-- RECORDS PROVIDED --
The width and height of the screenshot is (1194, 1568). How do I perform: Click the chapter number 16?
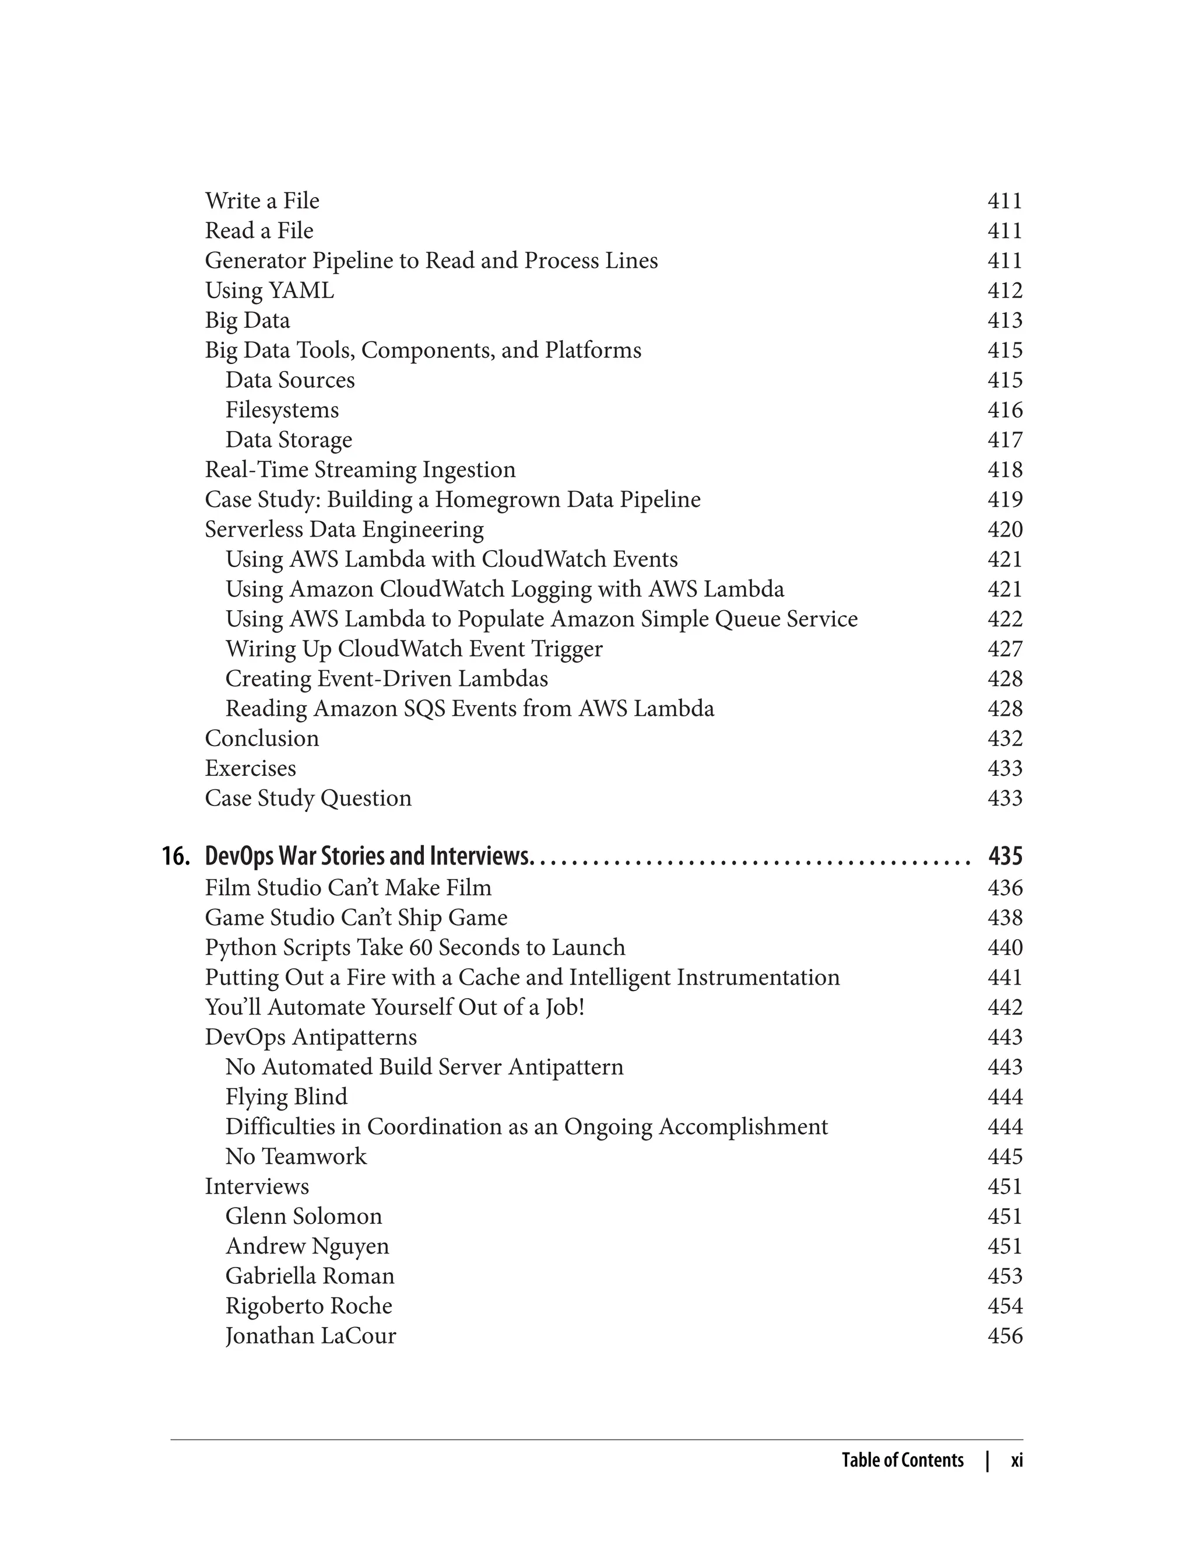tap(175, 856)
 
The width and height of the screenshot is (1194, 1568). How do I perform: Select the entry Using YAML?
tap(269, 291)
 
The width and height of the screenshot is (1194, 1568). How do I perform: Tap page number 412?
tap(1005, 291)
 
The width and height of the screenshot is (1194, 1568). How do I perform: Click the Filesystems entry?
tap(282, 410)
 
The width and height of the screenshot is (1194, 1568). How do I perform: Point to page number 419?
tap(1005, 500)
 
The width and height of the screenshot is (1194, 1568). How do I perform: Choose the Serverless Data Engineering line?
tap(344, 530)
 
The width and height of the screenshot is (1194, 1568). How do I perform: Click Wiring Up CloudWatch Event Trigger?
tap(413, 649)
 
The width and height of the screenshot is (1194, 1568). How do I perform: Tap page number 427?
tap(1005, 649)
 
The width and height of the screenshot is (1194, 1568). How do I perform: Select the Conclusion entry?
tap(262, 739)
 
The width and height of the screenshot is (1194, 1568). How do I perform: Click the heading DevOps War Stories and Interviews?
tap(367, 856)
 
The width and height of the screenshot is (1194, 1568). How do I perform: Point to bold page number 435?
tap(1005, 856)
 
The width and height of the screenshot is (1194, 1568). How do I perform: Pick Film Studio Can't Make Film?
tap(348, 888)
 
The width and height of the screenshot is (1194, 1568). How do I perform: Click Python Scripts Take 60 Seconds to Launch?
tap(415, 948)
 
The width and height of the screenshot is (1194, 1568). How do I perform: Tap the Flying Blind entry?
tap(286, 1097)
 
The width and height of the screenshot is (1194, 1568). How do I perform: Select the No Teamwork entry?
tap(296, 1157)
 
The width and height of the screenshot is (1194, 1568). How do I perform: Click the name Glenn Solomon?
tap(304, 1217)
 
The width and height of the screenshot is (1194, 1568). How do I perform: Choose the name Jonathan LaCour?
tap(311, 1336)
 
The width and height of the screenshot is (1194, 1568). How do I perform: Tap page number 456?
tap(1005, 1336)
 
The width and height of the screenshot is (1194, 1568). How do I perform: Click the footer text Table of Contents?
tap(902, 1461)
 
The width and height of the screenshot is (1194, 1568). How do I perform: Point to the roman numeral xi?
tap(1016, 1461)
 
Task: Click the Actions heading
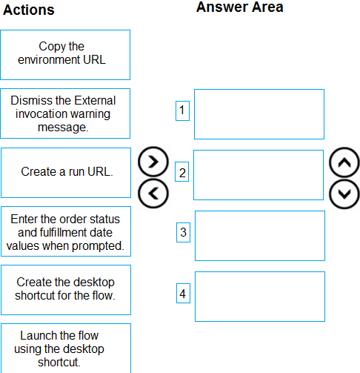(x=29, y=10)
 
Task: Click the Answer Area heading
(x=239, y=7)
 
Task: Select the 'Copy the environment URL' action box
(x=65, y=55)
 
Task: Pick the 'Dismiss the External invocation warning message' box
(x=65, y=113)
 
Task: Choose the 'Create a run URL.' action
(x=66, y=173)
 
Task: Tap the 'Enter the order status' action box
(x=66, y=231)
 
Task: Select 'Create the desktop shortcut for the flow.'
(x=66, y=290)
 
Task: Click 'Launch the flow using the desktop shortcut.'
(x=66, y=348)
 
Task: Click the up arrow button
(x=344, y=162)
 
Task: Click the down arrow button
(x=344, y=194)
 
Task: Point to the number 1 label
(x=182, y=110)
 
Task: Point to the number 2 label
(x=182, y=172)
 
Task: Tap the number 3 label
(x=183, y=232)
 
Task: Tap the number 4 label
(x=183, y=293)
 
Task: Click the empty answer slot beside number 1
(x=259, y=114)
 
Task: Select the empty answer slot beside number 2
(x=259, y=175)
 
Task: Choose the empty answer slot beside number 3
(x=260, y=236)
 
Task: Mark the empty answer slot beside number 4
(x=260, y=297)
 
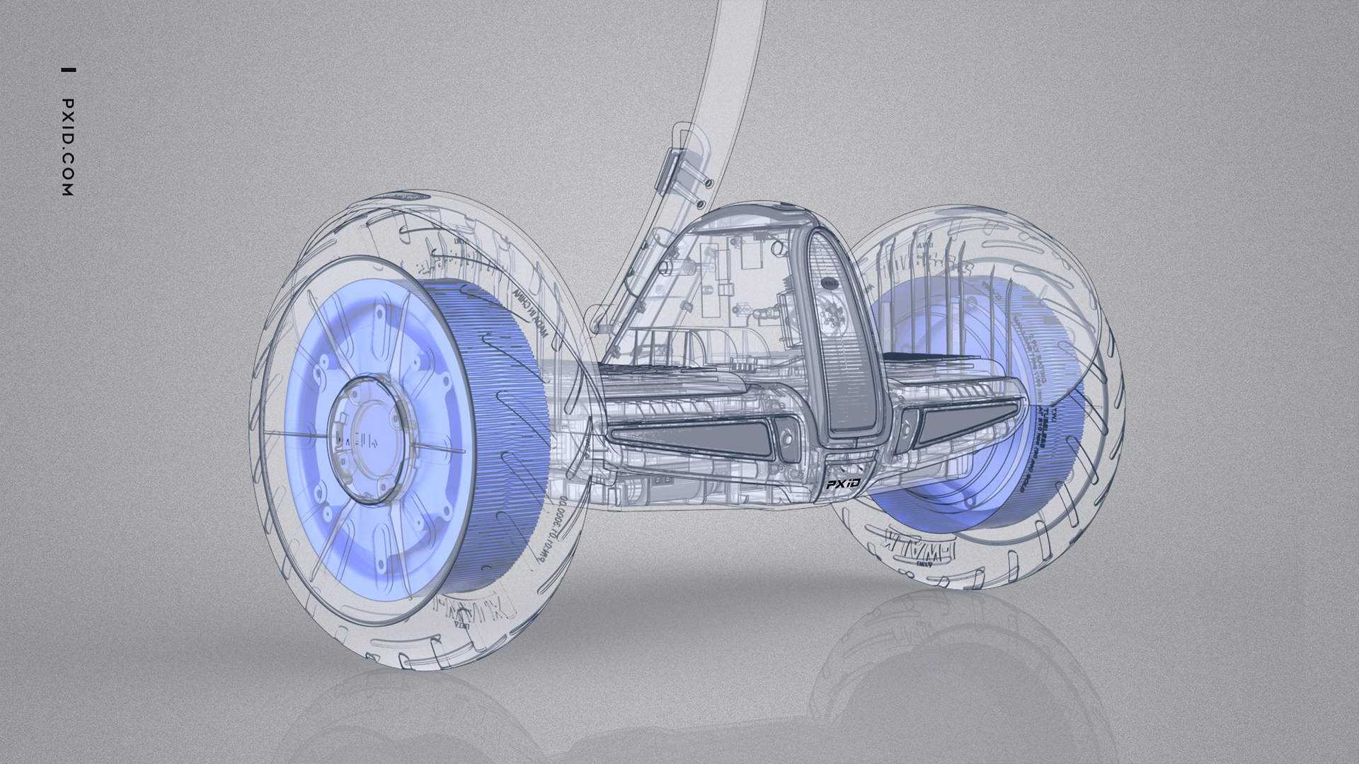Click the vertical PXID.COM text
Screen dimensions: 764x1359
point(68,147)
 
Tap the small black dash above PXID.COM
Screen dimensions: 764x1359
point(68,70)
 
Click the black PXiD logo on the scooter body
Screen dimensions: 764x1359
point(843,485)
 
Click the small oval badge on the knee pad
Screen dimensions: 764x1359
point(830,283)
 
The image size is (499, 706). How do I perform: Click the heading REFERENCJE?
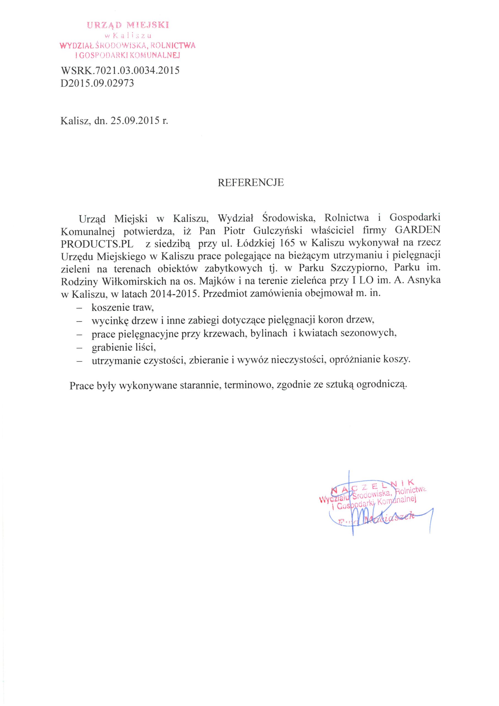251,183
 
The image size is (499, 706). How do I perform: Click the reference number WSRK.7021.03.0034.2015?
120,71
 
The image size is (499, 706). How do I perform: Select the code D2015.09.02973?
98,83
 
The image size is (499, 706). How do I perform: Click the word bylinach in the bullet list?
269,334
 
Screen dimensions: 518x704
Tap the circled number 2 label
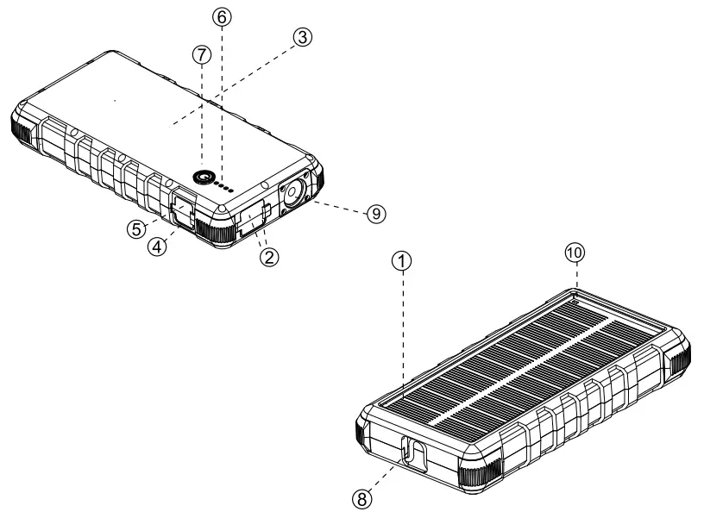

-- PROBLEM TO WORK ON --
Arrange the records from the line containing "Task: Point to the number 1 label" up to and including the line containing "(x=259, y=175)" as a Markdown table with the columns No. and Line. Number each row and omit blank lines.

-- ANSWER IN FULL --
| No. | Line |
|---|---|
| 1 | Task: Point to the number 1 label |
| 2 | (x=182, y=110) |
| 3 | Task: Point to the number 2 label |
| 4 | (x=182, y=172) |
| 5 | Task: Tap the number 3 label |
| 6 | (x=183, y=232) |
| 7 | Task: Tap the number 4 label |
| 8 | (x=183, y=293) |
| 9 | Task: Click the empty answer slot beside number 1 |
| 10 | (x=259, y=114) |
| 11 | Task: Select the empty answer slot beside number 2 |
| 12 | (x=259, y=175) |